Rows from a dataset

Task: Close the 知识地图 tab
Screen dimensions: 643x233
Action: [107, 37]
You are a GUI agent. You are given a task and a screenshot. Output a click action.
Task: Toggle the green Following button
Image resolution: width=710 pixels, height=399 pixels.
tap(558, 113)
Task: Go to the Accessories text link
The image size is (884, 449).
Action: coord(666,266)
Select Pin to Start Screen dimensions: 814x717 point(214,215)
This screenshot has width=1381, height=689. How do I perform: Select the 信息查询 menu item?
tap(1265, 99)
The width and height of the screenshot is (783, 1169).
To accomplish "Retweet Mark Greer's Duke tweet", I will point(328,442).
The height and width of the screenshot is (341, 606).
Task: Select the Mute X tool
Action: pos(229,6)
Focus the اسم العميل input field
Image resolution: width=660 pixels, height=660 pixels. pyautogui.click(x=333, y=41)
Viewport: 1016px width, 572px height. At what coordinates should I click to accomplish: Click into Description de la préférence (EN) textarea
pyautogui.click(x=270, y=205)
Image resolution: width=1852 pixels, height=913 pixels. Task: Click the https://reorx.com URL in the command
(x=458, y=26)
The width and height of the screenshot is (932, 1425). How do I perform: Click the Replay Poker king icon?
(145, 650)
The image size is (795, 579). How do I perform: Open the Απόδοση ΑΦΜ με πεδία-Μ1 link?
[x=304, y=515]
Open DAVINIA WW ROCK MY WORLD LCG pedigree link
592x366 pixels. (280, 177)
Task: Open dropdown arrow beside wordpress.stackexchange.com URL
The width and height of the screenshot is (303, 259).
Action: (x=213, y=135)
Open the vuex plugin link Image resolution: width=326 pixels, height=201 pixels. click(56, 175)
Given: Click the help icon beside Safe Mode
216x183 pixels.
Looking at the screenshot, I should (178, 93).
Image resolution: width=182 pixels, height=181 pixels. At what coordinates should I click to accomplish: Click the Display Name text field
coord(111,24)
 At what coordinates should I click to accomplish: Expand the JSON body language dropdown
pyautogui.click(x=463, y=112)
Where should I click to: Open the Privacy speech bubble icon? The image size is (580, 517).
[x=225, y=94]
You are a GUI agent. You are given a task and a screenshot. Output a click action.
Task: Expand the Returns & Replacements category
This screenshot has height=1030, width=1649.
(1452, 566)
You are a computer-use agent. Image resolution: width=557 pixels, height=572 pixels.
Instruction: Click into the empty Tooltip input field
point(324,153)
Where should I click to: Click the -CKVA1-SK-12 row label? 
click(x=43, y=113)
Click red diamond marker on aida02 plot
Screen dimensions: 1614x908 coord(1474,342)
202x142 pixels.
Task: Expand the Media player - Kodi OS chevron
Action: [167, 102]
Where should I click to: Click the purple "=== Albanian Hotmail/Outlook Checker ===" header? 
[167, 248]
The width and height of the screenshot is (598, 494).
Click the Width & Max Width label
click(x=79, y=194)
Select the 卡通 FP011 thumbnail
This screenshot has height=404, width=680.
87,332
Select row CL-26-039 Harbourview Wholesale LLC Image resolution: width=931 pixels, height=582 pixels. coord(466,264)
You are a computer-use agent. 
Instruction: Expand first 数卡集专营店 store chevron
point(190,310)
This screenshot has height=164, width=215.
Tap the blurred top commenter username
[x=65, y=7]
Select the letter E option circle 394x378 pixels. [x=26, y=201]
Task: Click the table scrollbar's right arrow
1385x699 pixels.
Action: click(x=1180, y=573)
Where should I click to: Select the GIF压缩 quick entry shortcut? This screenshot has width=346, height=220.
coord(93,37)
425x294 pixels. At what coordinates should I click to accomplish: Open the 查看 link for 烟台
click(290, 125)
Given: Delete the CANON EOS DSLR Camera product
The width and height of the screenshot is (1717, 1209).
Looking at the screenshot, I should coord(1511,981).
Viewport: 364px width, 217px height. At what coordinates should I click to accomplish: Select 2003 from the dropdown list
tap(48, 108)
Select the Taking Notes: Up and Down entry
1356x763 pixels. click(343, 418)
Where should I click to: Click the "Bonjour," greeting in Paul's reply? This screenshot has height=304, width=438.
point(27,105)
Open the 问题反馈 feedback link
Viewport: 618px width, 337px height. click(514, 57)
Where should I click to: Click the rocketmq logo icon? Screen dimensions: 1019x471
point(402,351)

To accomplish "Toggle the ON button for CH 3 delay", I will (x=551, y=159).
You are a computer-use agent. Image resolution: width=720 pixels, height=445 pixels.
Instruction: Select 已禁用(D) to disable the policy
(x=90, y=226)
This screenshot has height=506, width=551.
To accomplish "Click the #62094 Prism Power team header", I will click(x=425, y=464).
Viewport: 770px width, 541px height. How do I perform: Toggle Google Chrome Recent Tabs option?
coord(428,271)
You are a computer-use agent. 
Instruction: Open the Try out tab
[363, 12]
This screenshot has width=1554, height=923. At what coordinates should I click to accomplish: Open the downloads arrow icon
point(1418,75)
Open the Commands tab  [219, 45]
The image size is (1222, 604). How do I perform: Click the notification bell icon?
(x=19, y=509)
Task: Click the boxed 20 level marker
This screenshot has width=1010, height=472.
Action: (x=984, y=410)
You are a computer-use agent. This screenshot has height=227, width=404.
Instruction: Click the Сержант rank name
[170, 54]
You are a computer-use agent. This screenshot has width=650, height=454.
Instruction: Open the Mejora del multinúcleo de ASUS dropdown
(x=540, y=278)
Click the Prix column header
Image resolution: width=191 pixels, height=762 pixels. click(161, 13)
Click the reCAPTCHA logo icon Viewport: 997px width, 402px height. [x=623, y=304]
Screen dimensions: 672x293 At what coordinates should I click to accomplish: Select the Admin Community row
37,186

§ Requirements:
Duplicate the data above line for line, with no changes.

§ Exercise response:
Task: Close the 知识地图 tab
Screen dimensions: 643x233
Action: [107, 37]
You are a GUI agent. You are given a task and a screenshot. Output a click action.
Task: Toggle the green Following button
Image resolution: width=710 pixels, height=399 pixels.
tap(558, 113)
Task: Go to the Accessories text link
The image size is (884, 449).
Action: coord(666,266)
Select Pin to Start Screen dimensions: 814x717 point(214,215)
This screenshot has width=1381, height=689. How do I perform: Select the 信息查询 menu item?
tap(1265, 99)
The width and height of the screenshot is (783, 1169).
To accomplish "Retweet Mark Greer's Duke tweet", I will point(328,442).
The height and width of the screenshot is (341, 606).
Task: Select the Mute X tool
Action: pos(229,6)
Focus the اسم العميل input field
Image resolution: width=660 pixels, height=660 pixels. pyautogui.click(x=333, y=41)
Viewport: 1016px width, 572px height. At what coordinates should I click to accomplish: Click into Description de la préférence (EN) textarea
pyautogui.click(x=270, y=205)
Image resolution: width=1852 pixels, height=913 pixels. Task: Click the https://reorx.com URL in the command
(x=458, y=26)
The width and height of the screenshot is (932, 1425). How do I perform: Click the Replay Poker king icon?
(145, 650)
The image size is (795, 579). How do I perform: Open the Απόδοση ΑΦΜ με πεδία-Μ1 link?
[x=304, y=515]
Open DAVINIA WW ROCK MY WORLD LCG pedigree link
592x366 pixels. (280, 177)
Task: Open dropdown arrow beside wordpress.stackexchange.com URL
The width and height of the screenshot is (303, 259).
Action: (x=213, y=135)
Open the vuex plugin link Image resolution: width=326 pixels, height=201 pixels. click(56, 175)
Given: Click the help icon beside Safe Mode
216x183 pixels.
Looking at the screenshot, I should (178, 93).
Image resolution: width=182 pixels, height=181 pixels. At what coordinates should I click to accomplish: Click the Display Name text field
coord(111,24)
 At what coordinates should I click to accomplish: Expand the JSON body language dropdown
pyautogui.click(x=463, y=112)
Where should I click to: Open the Privacy speech bubble icon? The image size is (580, 517).
[x=225, y=94]
You are a GUI agent. You are given a task and a screenshot. Output a click action.
Task: Expand the Returns & Replacements category
This screenshot has height=1030, width=1649.
(1452, 566)
You are a computer-use agent. Image resolution: width=557 pixels, height=572 pixels.
Instruction: Click into the empty Tooltip input field
point(324,153)
Where should I click to: Click the -CKVA1-SK-12 row label? 
click(x=43, y=113)
Click red diamond marker on aida02 plot
Screen dimensions: 1614x908 coord(1474,342)
202x142 pixels.
Task: Expand the Media player - Kodi OS chevron
Action: [167, 102]
Where should I click to: Click the purple "=== Albanian Hotmail/Outlook Checker ===" header? 
[167, 248]
The width and height of the screenshot is (598, 494).
Click the Width & Max Width label
click(x=79, y=194)
Select the 卡通 FP011 thumbnail
This screenshot has height=404, width=680.
87,332
Select row CL-26-039 Harbourview Wholesale LLC Image resolution: width=931 pixels, height=582 pixels. coord(466,264)
You are a computer-use agent. 
Instruction: Expand first 数卡集专营店 store chevron
point(190,310)
This screenshot has height=164, width=215.
Tap the blurred top commenter username
[x=65, y=7]
Select the letter E option circle 394x378 pixels. [x=26, y=201]
Task: Click the table scrollbar's right arrow
1385x699 pixels.
Action: click(x=1180, y=573)
Where should I click to: Select the GIF压缩 quick entry shortcut? This screenshot has width=346, height=220.
coord(93,37)
425x294 pixels. At what coordinates should I click to accomplish: Open the 查看 link for 烟台
click(290, 125)
Given: Delete the CANON EOS DSLR Camera product
The width and height of the screenshot is (1717, 1209).
Looking at the screenshot, I should coord(1511,981).
Viewport: 364px width, 217px height. At what coordinates should I click to accomplish: Select 2003 from the dropdown list
tap(48, 108)
Select the Taking Notes: Up and Down entry
1356x763 pixels. click(343, 418)
Where should I click to: Click the "Bonjour," greeting in Paul's reply? This screenshot has height=304, width=438.
point(27,105)
Open the 问题反馈 feedback link
Viewport: 618px width, 337px height. click(514, 57)
Where should I click to: Click the rocketmq logo icon? Screen dimensions: 1019x471
point(402,351)

To accomplish "Toggle the ON button for CH 3 delay", I will (x=551, y=159).
You are a computer-use agent. Image resolution: width=720 pixels, height=445 pixels.
Instruction: Select 已禁用(D) to disable the policy
(x=90, y=226)
This screenshot has height=506, width=551.
To accomplish "Click the #62094 Prism Power team header", I will click(x=425, y=464).
Viewport: 770px width, 541px height. How do I perform: Toggle Google Chrome Recent Tabs option?
coord(428,271)
You are a computer-use agent. 
Instruction: Open the Try out tab
[363, 12]
This screenshot has width=1554, height=923. At what coordinates should I click to accomplish: Open the downloads arrow icon
point(1418,75)
Open the Commands tab  [219, 45]
The image size is (1222, 604). How do I perform: Click the notification bell icon?
(x=19, y=509)
Task: Click the boxed 20 level marker
This screenshot has width=1010, height=472.
Action: (x=984, y=410)
You are a computer-use agent. This screenshot has height=227, width=404.
Instruction: Click the Сержант rank name
[170, 54]
You are a computer-use agent. This screenshot has width=650, height=454.
Instruction: Open the Mejora del multinúcleo de ASUS dropdown
(x=540, y=278)
Click the Prix column header
Image resolution: width=191 pixels, height=762 pixels. click(161, 13)
Click the reCAPTCHA logo icon Viewport: 997px width, 402px height. [x=623, y=304]
Screen dimensions: 672x293 At what coordinates should I click to accomplish: Select the Admin Community row
37,186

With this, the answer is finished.